## ABOUT THIS EXERCISE
Each time a line of the listing holds "will", copy that line.
⁂
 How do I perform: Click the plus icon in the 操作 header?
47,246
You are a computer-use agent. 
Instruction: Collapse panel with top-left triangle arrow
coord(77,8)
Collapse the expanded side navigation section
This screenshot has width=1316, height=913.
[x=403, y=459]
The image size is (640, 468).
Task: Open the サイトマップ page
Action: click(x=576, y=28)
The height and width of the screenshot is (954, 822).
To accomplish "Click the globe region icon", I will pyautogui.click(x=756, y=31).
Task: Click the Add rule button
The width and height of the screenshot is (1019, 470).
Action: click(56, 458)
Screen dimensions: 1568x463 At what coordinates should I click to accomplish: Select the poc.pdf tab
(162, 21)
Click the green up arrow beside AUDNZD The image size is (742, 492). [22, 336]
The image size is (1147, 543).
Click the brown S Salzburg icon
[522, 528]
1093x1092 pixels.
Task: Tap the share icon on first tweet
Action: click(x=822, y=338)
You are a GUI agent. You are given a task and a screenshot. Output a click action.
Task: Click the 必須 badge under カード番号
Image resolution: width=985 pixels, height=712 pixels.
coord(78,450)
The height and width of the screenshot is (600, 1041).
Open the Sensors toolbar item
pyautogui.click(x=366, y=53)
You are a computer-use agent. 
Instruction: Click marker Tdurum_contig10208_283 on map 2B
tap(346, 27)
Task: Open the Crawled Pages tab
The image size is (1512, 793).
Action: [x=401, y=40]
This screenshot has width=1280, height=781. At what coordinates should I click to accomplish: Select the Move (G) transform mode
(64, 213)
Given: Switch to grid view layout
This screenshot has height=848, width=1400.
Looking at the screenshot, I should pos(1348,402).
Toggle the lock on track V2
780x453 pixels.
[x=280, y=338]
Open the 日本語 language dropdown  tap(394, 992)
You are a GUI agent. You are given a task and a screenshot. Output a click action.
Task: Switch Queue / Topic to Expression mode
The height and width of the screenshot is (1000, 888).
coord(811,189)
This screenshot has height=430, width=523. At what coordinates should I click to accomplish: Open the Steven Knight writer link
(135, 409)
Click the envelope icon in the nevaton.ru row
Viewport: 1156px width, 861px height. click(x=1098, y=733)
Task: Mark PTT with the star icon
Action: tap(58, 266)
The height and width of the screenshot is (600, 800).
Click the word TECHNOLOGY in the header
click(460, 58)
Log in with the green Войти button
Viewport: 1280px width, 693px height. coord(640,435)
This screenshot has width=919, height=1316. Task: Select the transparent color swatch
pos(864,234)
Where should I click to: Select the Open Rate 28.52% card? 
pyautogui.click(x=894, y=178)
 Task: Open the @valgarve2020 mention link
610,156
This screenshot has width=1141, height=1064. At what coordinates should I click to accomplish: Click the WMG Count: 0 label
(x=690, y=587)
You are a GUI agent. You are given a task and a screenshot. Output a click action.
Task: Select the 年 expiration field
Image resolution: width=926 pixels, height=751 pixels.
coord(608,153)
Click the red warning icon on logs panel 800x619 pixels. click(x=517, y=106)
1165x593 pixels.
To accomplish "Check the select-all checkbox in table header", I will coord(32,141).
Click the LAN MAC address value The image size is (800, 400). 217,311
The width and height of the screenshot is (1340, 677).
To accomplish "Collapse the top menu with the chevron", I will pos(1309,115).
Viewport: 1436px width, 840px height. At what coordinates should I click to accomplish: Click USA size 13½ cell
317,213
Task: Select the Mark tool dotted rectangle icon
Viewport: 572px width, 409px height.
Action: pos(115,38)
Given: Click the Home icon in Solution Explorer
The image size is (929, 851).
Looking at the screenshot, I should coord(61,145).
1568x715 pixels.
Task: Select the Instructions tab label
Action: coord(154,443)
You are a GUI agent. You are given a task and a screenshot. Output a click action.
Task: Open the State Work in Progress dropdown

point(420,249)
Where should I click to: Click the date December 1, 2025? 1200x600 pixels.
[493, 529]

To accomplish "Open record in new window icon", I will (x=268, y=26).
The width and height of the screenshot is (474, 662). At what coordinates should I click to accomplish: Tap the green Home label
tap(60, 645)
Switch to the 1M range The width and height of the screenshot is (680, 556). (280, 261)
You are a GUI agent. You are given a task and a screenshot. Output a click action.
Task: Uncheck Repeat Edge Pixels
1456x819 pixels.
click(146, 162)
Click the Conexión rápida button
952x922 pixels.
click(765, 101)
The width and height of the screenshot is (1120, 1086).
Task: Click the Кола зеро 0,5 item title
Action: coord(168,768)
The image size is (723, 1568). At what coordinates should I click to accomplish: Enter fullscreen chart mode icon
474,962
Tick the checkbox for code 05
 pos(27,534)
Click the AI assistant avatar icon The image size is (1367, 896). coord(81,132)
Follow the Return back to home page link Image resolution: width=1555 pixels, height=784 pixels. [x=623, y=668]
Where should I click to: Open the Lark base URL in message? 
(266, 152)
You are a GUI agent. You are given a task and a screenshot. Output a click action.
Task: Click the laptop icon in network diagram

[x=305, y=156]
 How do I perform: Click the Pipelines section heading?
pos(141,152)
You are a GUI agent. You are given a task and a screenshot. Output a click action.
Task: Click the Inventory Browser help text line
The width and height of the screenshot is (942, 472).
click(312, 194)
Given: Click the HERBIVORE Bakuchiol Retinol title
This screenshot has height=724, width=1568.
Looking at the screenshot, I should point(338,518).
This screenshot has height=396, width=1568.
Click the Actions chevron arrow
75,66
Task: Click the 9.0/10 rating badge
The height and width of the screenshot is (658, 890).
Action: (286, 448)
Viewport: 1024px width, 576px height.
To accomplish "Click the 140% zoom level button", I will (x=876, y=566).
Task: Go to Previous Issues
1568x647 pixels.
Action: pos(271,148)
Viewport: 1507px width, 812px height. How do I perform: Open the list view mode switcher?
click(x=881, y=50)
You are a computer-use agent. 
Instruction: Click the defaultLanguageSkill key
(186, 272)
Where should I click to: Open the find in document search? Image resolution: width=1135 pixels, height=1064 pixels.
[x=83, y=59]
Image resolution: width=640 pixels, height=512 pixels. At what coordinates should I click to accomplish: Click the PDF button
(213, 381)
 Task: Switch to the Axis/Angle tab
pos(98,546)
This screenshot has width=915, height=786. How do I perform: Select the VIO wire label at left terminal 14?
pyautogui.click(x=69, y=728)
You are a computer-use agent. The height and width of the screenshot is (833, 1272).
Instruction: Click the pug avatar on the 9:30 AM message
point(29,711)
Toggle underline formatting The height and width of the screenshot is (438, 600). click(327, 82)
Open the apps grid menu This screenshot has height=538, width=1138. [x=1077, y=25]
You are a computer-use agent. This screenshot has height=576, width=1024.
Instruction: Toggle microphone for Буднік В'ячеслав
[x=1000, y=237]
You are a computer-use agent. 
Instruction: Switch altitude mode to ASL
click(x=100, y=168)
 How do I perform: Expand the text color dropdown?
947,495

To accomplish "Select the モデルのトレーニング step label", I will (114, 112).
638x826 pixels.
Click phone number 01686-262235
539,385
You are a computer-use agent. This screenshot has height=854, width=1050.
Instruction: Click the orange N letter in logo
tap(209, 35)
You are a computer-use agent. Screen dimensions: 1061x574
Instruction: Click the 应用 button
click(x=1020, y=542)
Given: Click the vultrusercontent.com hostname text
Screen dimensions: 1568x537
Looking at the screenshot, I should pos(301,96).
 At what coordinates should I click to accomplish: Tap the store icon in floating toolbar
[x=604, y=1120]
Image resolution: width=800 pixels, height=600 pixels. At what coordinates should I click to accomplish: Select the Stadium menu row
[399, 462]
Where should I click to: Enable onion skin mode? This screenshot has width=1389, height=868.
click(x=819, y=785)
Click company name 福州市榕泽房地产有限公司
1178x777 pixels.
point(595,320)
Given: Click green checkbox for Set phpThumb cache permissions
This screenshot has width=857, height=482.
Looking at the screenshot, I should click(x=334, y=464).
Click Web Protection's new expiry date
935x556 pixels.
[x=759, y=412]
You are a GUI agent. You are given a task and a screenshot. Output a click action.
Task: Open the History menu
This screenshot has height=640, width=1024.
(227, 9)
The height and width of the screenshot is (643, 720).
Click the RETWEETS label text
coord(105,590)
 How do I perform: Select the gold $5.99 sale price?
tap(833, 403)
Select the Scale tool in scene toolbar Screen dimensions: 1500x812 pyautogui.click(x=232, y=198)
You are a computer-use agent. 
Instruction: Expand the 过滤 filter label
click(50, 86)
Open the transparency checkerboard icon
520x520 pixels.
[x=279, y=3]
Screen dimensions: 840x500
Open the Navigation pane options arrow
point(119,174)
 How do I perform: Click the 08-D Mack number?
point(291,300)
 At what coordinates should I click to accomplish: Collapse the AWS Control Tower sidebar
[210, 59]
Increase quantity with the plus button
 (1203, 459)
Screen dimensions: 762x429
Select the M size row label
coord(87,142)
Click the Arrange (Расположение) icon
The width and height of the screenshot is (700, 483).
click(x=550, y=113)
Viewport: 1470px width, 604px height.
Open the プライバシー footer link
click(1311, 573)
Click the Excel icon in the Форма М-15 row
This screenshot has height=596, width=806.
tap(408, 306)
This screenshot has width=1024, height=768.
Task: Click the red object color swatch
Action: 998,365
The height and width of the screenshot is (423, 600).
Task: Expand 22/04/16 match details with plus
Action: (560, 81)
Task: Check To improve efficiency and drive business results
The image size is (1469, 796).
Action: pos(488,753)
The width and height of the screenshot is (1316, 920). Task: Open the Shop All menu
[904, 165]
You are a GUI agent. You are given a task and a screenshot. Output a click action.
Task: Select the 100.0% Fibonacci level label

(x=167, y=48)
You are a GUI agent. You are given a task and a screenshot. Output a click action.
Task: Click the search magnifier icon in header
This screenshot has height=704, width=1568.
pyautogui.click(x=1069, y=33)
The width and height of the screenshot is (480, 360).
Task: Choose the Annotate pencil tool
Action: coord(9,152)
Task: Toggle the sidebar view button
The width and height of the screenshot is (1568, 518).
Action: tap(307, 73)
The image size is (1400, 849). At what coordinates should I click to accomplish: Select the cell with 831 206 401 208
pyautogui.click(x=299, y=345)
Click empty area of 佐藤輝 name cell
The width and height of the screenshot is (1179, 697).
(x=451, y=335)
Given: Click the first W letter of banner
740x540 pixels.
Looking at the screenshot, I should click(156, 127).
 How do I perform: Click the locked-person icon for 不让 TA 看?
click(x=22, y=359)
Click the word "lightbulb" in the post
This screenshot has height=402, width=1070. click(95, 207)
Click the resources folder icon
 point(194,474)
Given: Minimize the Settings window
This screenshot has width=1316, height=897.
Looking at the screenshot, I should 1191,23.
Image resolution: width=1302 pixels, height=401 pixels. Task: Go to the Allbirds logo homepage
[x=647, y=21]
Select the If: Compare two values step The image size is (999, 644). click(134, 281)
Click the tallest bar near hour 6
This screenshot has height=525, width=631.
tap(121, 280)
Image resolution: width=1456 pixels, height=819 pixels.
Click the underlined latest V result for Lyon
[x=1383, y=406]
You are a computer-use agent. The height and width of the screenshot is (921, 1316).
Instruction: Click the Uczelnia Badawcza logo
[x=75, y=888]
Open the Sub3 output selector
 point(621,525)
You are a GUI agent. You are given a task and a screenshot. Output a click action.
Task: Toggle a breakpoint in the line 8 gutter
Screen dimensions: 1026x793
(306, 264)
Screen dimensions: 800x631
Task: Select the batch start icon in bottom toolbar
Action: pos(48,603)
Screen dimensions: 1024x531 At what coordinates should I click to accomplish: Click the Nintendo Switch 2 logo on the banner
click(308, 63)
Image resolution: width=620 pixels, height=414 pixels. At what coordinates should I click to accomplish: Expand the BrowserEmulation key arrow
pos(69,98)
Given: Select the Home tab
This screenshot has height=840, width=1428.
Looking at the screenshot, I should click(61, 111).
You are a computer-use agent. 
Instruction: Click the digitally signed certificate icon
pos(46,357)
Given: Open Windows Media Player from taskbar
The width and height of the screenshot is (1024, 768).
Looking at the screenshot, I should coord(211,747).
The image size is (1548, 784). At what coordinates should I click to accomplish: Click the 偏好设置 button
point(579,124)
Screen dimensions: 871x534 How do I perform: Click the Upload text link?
⁂
## RESPONSE BELOW
To accomplish "Click the globe region icon", I will pyautogui.click(x=756, y=31).
To accomplish "Check the select-all checkbox in table header", I will coord(32,141).
To accomplish "Collapse the top menu with the chevron", I will pos(1309,115).
To accomplish "Open record in new window icon", I will (x=268, y=26).
To accomplish "Click the 140% zoom level button", I will (x=876, y=566).
To accomplish "Select the モデルのトレーニング step label", I will (114, 112).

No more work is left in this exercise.